──────── INPUT DATA ────────
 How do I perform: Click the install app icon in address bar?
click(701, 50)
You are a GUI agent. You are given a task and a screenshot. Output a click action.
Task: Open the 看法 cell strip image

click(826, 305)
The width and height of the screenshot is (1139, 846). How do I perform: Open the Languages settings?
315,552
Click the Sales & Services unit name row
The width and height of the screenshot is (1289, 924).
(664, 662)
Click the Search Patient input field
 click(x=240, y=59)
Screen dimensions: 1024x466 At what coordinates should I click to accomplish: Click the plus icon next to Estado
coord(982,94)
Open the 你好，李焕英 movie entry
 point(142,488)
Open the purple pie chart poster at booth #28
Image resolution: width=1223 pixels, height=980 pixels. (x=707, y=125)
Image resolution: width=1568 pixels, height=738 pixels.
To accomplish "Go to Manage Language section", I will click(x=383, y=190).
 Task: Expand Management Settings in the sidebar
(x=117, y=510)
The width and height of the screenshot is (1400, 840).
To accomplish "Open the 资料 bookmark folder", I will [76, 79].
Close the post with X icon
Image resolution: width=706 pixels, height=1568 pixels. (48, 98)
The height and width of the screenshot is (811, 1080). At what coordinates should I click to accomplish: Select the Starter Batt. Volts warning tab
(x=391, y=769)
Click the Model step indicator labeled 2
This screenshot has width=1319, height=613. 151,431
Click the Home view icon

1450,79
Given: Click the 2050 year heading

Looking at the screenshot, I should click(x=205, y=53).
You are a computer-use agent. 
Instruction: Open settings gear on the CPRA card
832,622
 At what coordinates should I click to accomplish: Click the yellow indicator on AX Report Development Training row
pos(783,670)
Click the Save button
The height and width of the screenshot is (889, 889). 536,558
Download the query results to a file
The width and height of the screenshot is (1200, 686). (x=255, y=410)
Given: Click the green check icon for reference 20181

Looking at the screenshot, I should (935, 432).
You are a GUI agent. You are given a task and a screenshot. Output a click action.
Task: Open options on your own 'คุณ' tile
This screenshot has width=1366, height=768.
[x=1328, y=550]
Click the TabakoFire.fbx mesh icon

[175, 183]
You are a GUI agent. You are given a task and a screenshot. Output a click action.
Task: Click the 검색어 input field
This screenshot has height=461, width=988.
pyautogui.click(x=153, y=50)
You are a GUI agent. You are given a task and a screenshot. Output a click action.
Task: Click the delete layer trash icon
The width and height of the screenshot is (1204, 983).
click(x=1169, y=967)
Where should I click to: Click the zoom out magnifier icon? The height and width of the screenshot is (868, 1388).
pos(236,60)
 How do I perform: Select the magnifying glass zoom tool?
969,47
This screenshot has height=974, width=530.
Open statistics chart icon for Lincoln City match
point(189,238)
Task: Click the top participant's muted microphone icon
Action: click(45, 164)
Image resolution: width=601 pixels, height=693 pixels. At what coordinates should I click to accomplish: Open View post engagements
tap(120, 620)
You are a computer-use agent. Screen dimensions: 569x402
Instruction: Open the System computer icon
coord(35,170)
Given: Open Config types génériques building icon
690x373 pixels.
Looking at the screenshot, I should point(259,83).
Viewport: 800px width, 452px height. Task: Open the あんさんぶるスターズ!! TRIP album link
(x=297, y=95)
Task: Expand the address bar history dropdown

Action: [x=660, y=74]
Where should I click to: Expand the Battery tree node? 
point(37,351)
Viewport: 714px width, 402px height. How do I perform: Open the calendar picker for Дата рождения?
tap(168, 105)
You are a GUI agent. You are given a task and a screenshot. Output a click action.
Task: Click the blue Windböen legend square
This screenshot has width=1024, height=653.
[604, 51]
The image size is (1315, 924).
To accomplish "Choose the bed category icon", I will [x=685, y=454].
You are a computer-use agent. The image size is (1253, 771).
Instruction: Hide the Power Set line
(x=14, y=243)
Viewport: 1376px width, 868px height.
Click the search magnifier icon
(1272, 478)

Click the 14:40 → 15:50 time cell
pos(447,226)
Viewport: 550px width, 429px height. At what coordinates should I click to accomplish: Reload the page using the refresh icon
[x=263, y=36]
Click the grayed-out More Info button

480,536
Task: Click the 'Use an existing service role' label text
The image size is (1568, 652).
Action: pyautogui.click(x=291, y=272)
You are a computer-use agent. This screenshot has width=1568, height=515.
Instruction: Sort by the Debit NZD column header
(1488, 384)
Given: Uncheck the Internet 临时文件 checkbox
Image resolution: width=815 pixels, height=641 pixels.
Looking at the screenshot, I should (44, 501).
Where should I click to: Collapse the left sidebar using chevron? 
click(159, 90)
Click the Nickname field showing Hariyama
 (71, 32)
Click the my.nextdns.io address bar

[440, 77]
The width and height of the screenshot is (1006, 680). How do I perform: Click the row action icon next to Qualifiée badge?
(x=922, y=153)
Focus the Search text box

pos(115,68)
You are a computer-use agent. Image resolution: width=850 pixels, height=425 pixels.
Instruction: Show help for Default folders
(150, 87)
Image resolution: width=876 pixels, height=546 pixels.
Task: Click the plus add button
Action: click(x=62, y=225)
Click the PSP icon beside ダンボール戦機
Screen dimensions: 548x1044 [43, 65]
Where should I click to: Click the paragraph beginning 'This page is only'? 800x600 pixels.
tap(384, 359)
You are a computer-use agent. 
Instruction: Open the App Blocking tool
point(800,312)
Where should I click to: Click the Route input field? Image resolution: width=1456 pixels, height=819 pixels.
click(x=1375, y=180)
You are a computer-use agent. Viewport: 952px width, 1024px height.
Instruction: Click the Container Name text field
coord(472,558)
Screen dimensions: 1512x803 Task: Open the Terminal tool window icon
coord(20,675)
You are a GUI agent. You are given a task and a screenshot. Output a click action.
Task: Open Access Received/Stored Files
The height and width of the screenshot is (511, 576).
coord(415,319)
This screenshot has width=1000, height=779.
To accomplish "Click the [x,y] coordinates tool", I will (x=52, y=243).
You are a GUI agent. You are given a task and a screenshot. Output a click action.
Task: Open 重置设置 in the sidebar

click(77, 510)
────────
DIRECTIONS FOR THIS TASK:
Each line of the records should be repeated exactly as it stands.

ANSWER FOR THE TASK:
 How do I perform: Click the install app icon in address bar?
click(701, 50)
You are a GUI agent. You are given a task and a screenshot. Output a click action.
Task: Open the 看法 cell strip image

click(826, 305)
The width and height of the screenshot is (1139, 846). How do I perform: Open the Languages settings?
315,552
Click the Sales & Services unit name row
The width and height of the screenshot is (1289, 924).
(664, 662)
Click the Search Patient input field
 click(x=240, y=59)
Screen dimensions: 1024x466 At what coordinates should I click to accomplish: Click the plus icon next to Estado
coord(982,94)
Open the 你好，李焕英 movie entry
 point(142,488)
Open the purple pie chart poster at booth #28
Image resolution: width=1223 pixels, height=980 pixels. (x=707, y=125)
Image resolution: width=1568 pixels, height=738 pixels.
To accomplish "Go to Manage Language section", I will click(x=383, y=190).
 Task: Expand Management Settings in the sidebar
(x=117, y=510)
The width and height of the screenshot is (1400, 840).
To accomplish "Open the 资料 bookmark folder", I will [76, 79].
Close the post with X icon
Image resolution: width=706 pixels, height=1568 pixels. (48, 98)
The height and width of the screenshot is (811, 1080). At what coordinates should I click to accomplish: Select the Starter Batt. Volts warning tab
(x=391, y=769)
Click the Model step indicator labeled 2
This screenshot has width=1319, height=613. 151,431
Click the Home view icon

1450,79
Given: Click the 2050 year heading

Looking at the screenshot, I should click(x=205, y=53).
You are a computer-use agent. 
Instruction: Open settings gear on the CPRA card
832,622
 At what coordinates should I click to accomplish: Click the yellow indicator on AX Report Development Training row
pos(783,670)
Click the Save button
The height and width of the screenshot is (889, 889). 536,558
Download the query results to a file
The width and height of the screenshot is (1200, 686). (x=255, y=410)
Given: Click the green check icon for reference 20181

Looking at the screenshot, I should (935, 432).
You are a GUI agent. You are given a task and a screenshot. Output a click action.
Task: Open options on your own 'คุณ' tile
This screenshot has width=1366, height=768.
[x=1328, y=550]
Click the TabakoFire.fbx mesh icon

[175, 183]
You are a GUI agent. You are given a task and a screenshot. Output a click action.
Task: Click the 검색어 input field
This screenshot has height=461, width=988.
pyautogui.click(x=153, y=50)
You are a GUI agent. You are given a task and a screenshot. Output a click action.
Task: Click the delete layer trash icon
The width and height of the screenshot is (1204, 983).
click(x=1169, y=967)
Where should I click to: Click the zoom out magnifier icon? The height and width of the screenshot is (868, 1388).
pos(236,60)
 How do I perform: Select the magnifying glass zoom tool?
969,47
This screenshot has height=974, width=530.
Open statistics chart icon for Lincoln City match
point(189,238)
Task: Click the top participant's muted microphone icon
Action: click(45, 164)
Image resolution: width=601 pixels, height=693 pixels. At what coordinates should I click to accomplish: Open View post engagements
tap(120, 620)
You are a computer-use agent. Screen dimensions: 569x402
Instruction: Open the System computer icon
coord(35,170)
Given: Open Config types génériques building icon
690x373 pixels.
Looking at the screenshot, I should point(259,83).
Viewport: 800px width, 452px height. Task: Open the あんさんぶるスターズ!! TRIP album link
(x=297, y=95)
Task: Expand the address bar history dropdown

Action: [x=660, y=74]
Where should I click to: Expand the Battery tree node? 
point(37,351)
Viewport: 714px width, 402px height. How do I perform: Open the calendar picker for Дата рождения?
tap(168, 105)
You are a GUI agent. You are given a task and a screenshot. Output a click action.
Task: Click the blue Windböen legend square
This screenshot has width=1024, height=653.
[604, 51]
The image size is (1315, 924).
To accomplish "Choose the bed category icon", I will [x=685, y=454].
You are a computer-use agent. The image size is (1253, 771).
Instruction: Hide the Power Set line
(x=14, y=243)
Viewport: 1376px width, 868px height.
Click the search magnifier icon
(1272, 478)

Click the 14:40 → 15:50 time cell
pos(447,226)
Viewport: 550px width, 429px height. At what coordinates should I click to accomplish: Reload the page using the refresh icon
[x=263, y=36]
Click the grayed-out More Info button

480,536
Task: Click the 'Use an existing service role' label text
The image size is (1568, 652).
Action: pyautogui.click(x=291, y=272)
You are a computer-use agent. This screenshot has width=1568, height=515.
Instruction: Sort by the Debit NZD column header
(1488, 384)
Given: Uncheck the Internet 临时文件 checkbox
Image resolution: width=815 pixels, height=641 pixels.
Looking at the screenshot, I should (44, 501).
Where should I click to: Collapse the left sidebar using chevron? 
click(159, 90)
Click the Nickname field showing Hariyama
 (71, 32)
Click the my.nextdns.io address bar

[440, 77]
The width and height of the screenshot is (1006, 680). How do I perform: Click the row action icon next to Qualifiée badge?
(x=922, y=153)
Focus the Search text box

pos(115,68)
You are a computer-use agent. Image resolution: width=850 pixels, height=425 pixels.
Instruction: Show help for Default folders
(150, 87)
Image resolution: width=876 pixels, height=546 pixels.
Task: Click the plus add button
Action: click(x=62, y=225)
Click the PSP icon beside ダンボール戦機
Screen dimensions: 548x1044 [43, 65]
Where should I click to: Click the paragraph beginning 'This page is only'? 800x600 pixels.
tap(384, 359)
You are a computer-use agent. 
Instruction: Open the App Blocking tool
point(800,312)
Where should I click to: Click the Route input field? Image resolution: width=1456 pixels, height=819 pixels.
click(x=1375, y=180)
You are a computer-use agent. Viewport: 952px width, 1024px height.
Instruction: Click the Container Name text field
coord(472,558)
Screen dimensions: 1512x803 Task: Open the Terminal tool window icon
coord(20,675)
You are a GUI agent. You are given a task and a screenshot. Output a click action.
Task: Open Access Received/Stored Files
The height and width of the screenshot is (511, 576).
coord(415,319)
This screenshot has width=1000, height=779.
To accomplish "Click the [x,y] coordinates tool", I will (x=52, y=243).
You are a GUI agent. You are given a task and a screenshot. Output a click action.
Task: Open 重置设置 in the sidebar

click(77, 510)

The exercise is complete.